Ansa
News
Renzi, tra trucchi e realtà

E se fosse tutto un trucco? E se invece non lo fosse? L’accostamento è immediato, la percezione netta. Matteo Renzi è un battitore d’asta, un venditore di cocci. Ma al di là dello show, potrebbe perfino riservare qualche sorpresa di buona svolta, per esempio sul lavoro. Per esempio, sull’inversione della tendenza a aumentare le tasse invece di toccare la spesa pubblica. Lo vedremo. 

Renzi parla dal podio di Palazzo Chigi illustrando la sua prima manovra. A specchio, nella diretta televisiva, appaiono le slide con figurine, disegni e numeri tutti per approssimazione (o approssimativi?). Roba da banchi di scuola e presentazioni in power point. Davanti a me, penso, temo, c’è un imbonitore.

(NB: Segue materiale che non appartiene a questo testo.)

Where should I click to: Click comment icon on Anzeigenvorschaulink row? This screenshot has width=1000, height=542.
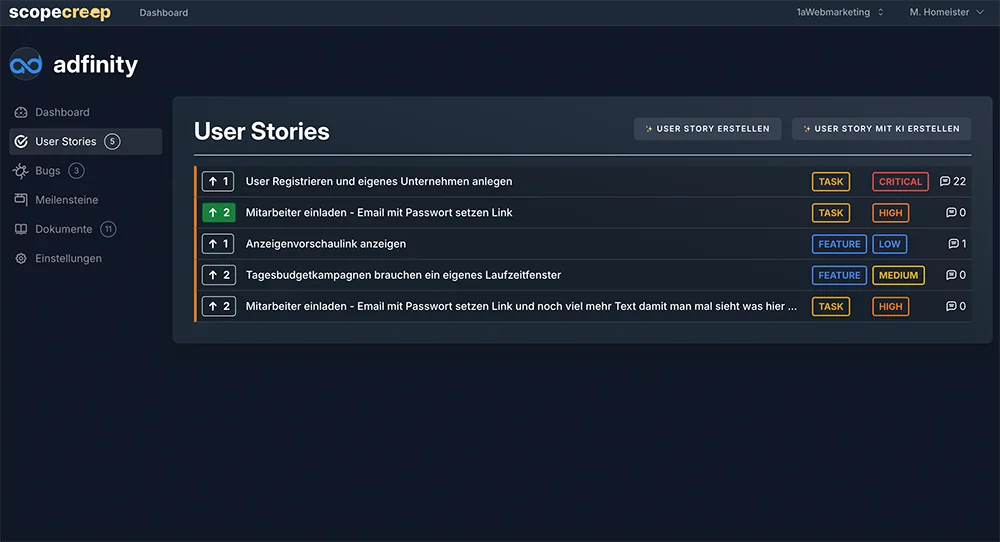point(953,244)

Renzi scandisce annunci uno dopo l’altro, con una sapiente escalation di toni e timbri, cominciando con le misure di cui “non” si è parlato nel Consiglio dei ministri per giungere pian piano, in un dosaggio accurato della suspense, al piatto forte: 10 miliardi di sgravi fiscali per 10 milioni di italiani, pari a 1000 euro netti (centesimo più, centesimo meno) l’anno per chi guadagna fino a 1500 euro al mese. Quasi una tredicesima. E su quell’annuncio l’immagine che lo raffigura è un carrello della spesa con ortaggi e scatolame. Altre figure per bambini: un pesciolino rosso in un vaso, un centometrista ai blocchi di partenza, due imbianchini intenti a riverniciare una facciata… 

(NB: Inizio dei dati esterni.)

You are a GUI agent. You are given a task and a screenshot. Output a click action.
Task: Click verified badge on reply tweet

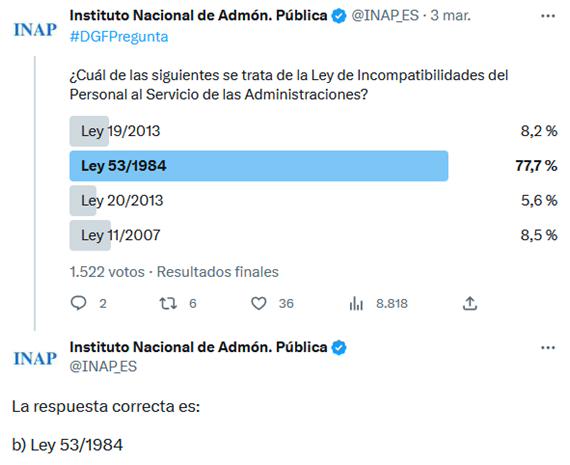tap(339, 348)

Sorride ogni tanto, Renzi, e non so se sorride perché gli piace piacere o perché la prima regola della buona comunicazione (come ha insegnato Silvio Berlusconi) è quella di sorridere sempre, anche quando devi dire cose che sai che non saranno divertenti. E tanto più devi sorridere se sai che quel che dici è un azzardo.

In piccolo, leggo che la copertura del taglio del 10 per cento dell’Irap per le imprese arriverà da un aumento dal 20 al 26 per cento sulle rendite finanziarie. Una tassa per alleviarne un’altra. C’è un mix preoccupante di promesse allo stato puro, di misure che dovranno esser definite da successivi provvedimenti per il momento contenute in una relazione (approvata) del presidente del Consiglio al Cdm, infine di decreti e disegni di legge su aspetti specifici. Miscellanea che ben s’accorda con l’asta renziana (a proposito, c’è pure quella, un’asta su e-bay di 100 auto blu, ma tutti sanno che il grosso del parco auto di palazzo è costituito da auto a nolo e quelle di proprietà sono le più vecchie e scassate).

Eppure. Quando dopo Renzi sento parlare il ministro del Lavoro, Giuliano Poletti, mi sovviene il sospetto che qualcosa possa davvero cambiare in questo paese ingessato, precipitato dalla riforma Fornero nel buio di un mercato del lavoro surreale. Bello, per esempio, il principio che chi riceve dalla comunità, in qualche modo alla comunità debba poi restituire. Una rivoluzione copernicana del principio della pubblica assistenza. Anche i sussidi, gli ammortizzatori, si devono guadagnare. La ricerca del lavoro deve veder complici e collaborativi lo Stato e il disoccupato. Nessuno può più adagiarsi, fare il bamboccione, aspettarsi la manna dal cielo. 

Ma, doccia scozzese, riflettendo anche su ciò che Renzi ha deciso di “non” fare, mi tornano le perplessità. Per esempio, ha scelto di non guardare in faccia il dramma dei non-dipendenti e non-garantiti. Il calvario di partite IVA, lavoratori autonomi e piccoli imprenditori che si vedono scivolare sotto il naso quei dieci miliardi di cuccagna senza potervi attingere. 

Il dubbio che mi resta è quello che ho provato all’inizio: Renzi salverà l’Italia, ci farà uscire dalla palude, farà ciò che è umanamente possibile per invertire il corso di una storia che ci sta condannando all’irrilevanza e al declino, oppure sta raggirando e ipnotizzando me e tanti come me che gli hanno concesso un credito di fiducia e in qualche mese si risveglieranno dal sogno?